Oireachtas Joint and Select Committees

Tuesday, 21 March 2023

Joint Oireachtas Committee on Foreign Affairs and Trade, and Defence

Work and Priorities of the Defence Forces: Engagement with Chief of Staff

Photo of James LawlessJames Lawless (Kildare North, Fianna Fail) | Oireachtas source

I welcome the Chief of Staff and his colleagues. It is a great privilege to have them all with us today. As my colleague, Deputy Clarke, has said, I thank the Chief of Staff on my own behalf and that of colleagues for hosting our visits to the Curragh, Haulbowline and a number of other sites over the past couple of years. As a Kildare representative, I am particularly pleased with the operation that the Chief of Staff continues to run at the Curragh in County Kildare, elsewhere and in Baldonnel. Long may that continue.

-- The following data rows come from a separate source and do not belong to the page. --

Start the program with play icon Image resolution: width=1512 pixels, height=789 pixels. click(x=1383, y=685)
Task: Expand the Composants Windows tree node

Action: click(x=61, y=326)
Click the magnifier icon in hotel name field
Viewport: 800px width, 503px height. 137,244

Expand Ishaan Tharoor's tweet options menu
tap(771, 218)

I have some questions for the Chief of Staff. He mentioned in his opening statement the commission on the future of the Defence Forces and how this is an exciting time. I entirely agree with him that this is an exciting time. It is also a great opportunity for the Defence Forces to ramp up and avail of the support that has been offered by the Government to regenerate and create modern Defence Forces. I have a particular interest in more modern forms of warfare or more modern forms of attack or defence. I am talking about a hybrid. We know about conventional warfare but we, as a committee, have heard evidence about subsea cables and interception or certainly observance of those surveillance techniques off the Atlantic coast.

Drone warfare is in the news at the moment. Whether used by hobbyists or hostile nations or entities, drones are an issue. On telecommunications in general, outside the subsea cables, data centres, data farms, our connectivity is at the heart of our sovereignty in terms of how we manage and resource ourselves as a State. There is an economic imperative that we maintain our connectivity to the wider world and safeguard the data we manage on behalf of so many others, not least commercially. On cyber defences, I refer to the whole information and disinformation piece. There is quite a bit there, that is just a quick snapshot. On the modernisation of the Defence Forces that the witnesses envisage and on which I share their excitement, what do the new, modern, regenerated Defence Forces look like? I refer particularly to hybrid threats and ramping up to meet those challenges in the future.

We talk about numbers. Some of those numbers can be simplistic in terms of what the headcount should be. Where do the witnesses see the Forces target and what would be the distribution across the different arms of the Defence Forces, land air and sea and also across the new hybrid, cyber type threats I have mentioned? My late grand-uncle served in the Defence Forces in the Congo and elsewhere on some of the early UN missions. There is a great, proud history there of the Defence Forces which is shared by members of my own family. I thank our guests for all they and their colleagues do.